◆ **EXERCISE AIM**: All lines in the records that carry the string "target" are to be shown.

(Dataset entries)
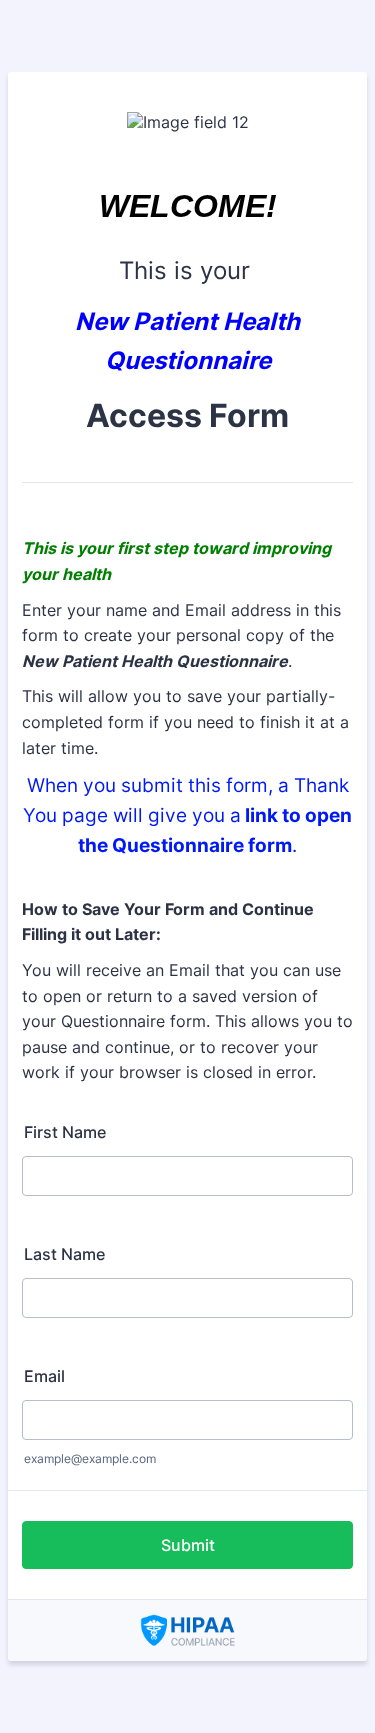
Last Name (64, 1254)
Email (44, 1376)
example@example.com (90, 1458)
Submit (188, 1545)
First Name (65, 1132)
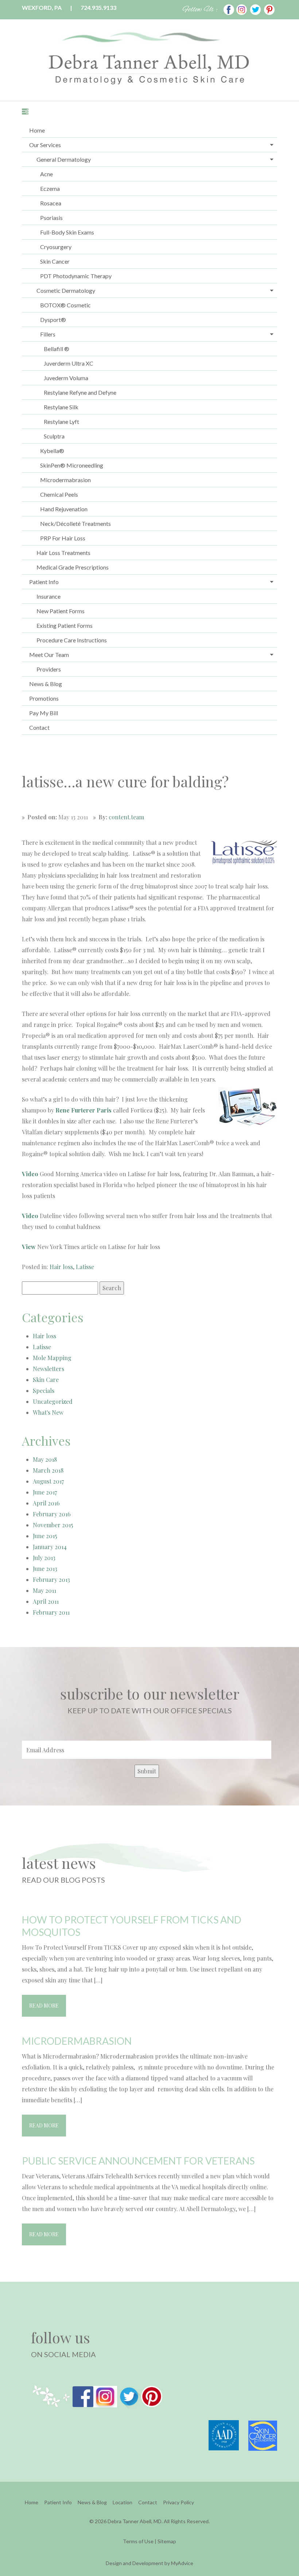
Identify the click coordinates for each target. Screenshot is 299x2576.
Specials (43, 1390)
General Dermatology (63, 159)
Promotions (44, 698)
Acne (46, 173)
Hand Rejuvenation (64, 508)
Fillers (47, 334)
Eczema (50, 188)
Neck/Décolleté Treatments (75, 523)
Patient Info (44, 581)
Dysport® (53, 319)
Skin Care (46, 1379)
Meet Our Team (49, 654)
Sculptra (54, 436)
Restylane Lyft (61, 421)
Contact (39, 727)
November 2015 (53, 1525)
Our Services (45, 144)
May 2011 (44, 1590)
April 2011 (46, 1601)
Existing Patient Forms (64, 625)
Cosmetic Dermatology (65, 290)
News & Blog (45, 683)
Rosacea (50, 203)
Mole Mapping (52, 1358)
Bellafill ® (56, 348)
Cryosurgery (55, 246)
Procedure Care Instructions (71, 640)
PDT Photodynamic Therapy (76, 275)
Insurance (48, 596)
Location (122, 2502)
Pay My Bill (43, 712)
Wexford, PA (42, 7)
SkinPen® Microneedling (71, 465)
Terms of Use (138, 2541)
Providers (48, 669)
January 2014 (50, 1547)
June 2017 (45, 1492)
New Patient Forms (60, 610)
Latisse (85, 1267)
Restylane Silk (61, 406)
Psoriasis (51, 217)
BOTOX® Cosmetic (65, 305)
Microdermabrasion (65, 479)
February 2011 (51, 1612)
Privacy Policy (178, 2502)
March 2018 (48, 1470)
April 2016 (46, 1503)
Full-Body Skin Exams (67, 232)
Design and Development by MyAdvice (149, 2563)
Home (37, 130)
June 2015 (45, 1536)
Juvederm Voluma (66, 377)
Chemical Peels (59, 494)
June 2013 (45, 1568)
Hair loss (61, 1267)
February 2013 (51, 1579)
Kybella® (52, 450)
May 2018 (45, 1459)
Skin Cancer (55, 261)
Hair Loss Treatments (63, 552)
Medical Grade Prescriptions (72, 567)
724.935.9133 (98, 7)
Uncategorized (53, 1401)
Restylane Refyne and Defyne (80, 392)
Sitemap (167, 2541)
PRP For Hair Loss (62, 538)
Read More (44, 2005)
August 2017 (48, 1481)
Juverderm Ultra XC (68, 363)
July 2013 (44, 1557)
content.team (126, 817)
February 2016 (52, 1514)
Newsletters (48, 1368)
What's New (48, 1412)
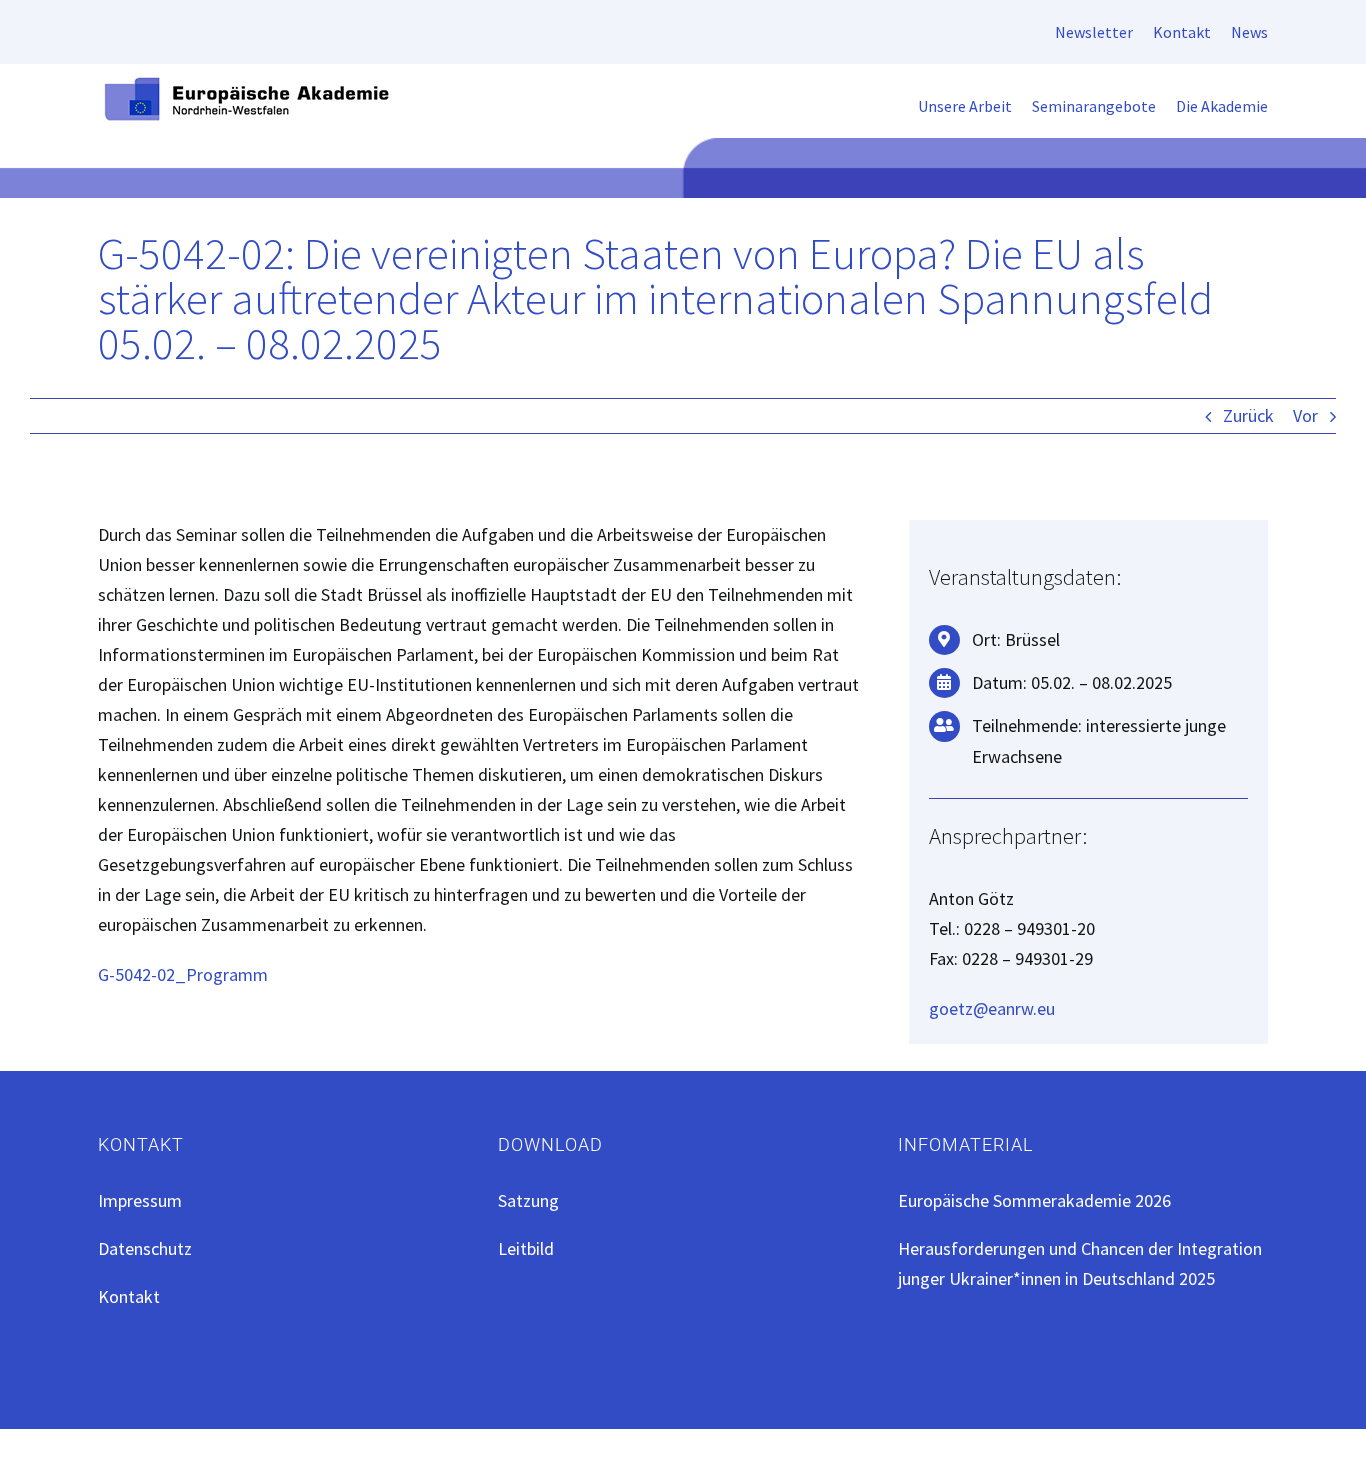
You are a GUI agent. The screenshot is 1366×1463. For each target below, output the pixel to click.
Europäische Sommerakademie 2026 (1034, 1200)
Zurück (1248, 415)
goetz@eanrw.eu (992, 1008)
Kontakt (129, 1296)
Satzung (528, 1200)
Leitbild (526, 1248)
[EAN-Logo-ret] (248, 82)
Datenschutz (145, 1248)
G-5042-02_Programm (183, 974)
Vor (1305, 415)
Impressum (140, 1200)
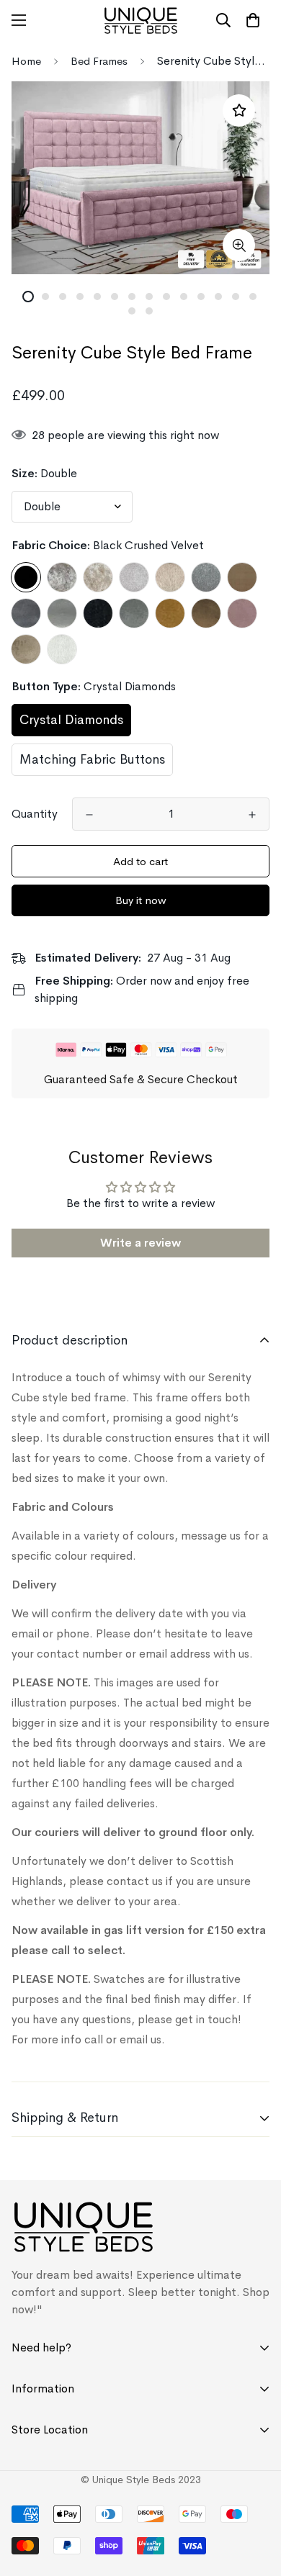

◆ **ANSWER TO THE EXERCISE**:
Identify the click coordinates for each target. Screenshot is 299x2576.
You are a GUI agent. The screenshot is 1366×1463. For each target below, output the pixel to click.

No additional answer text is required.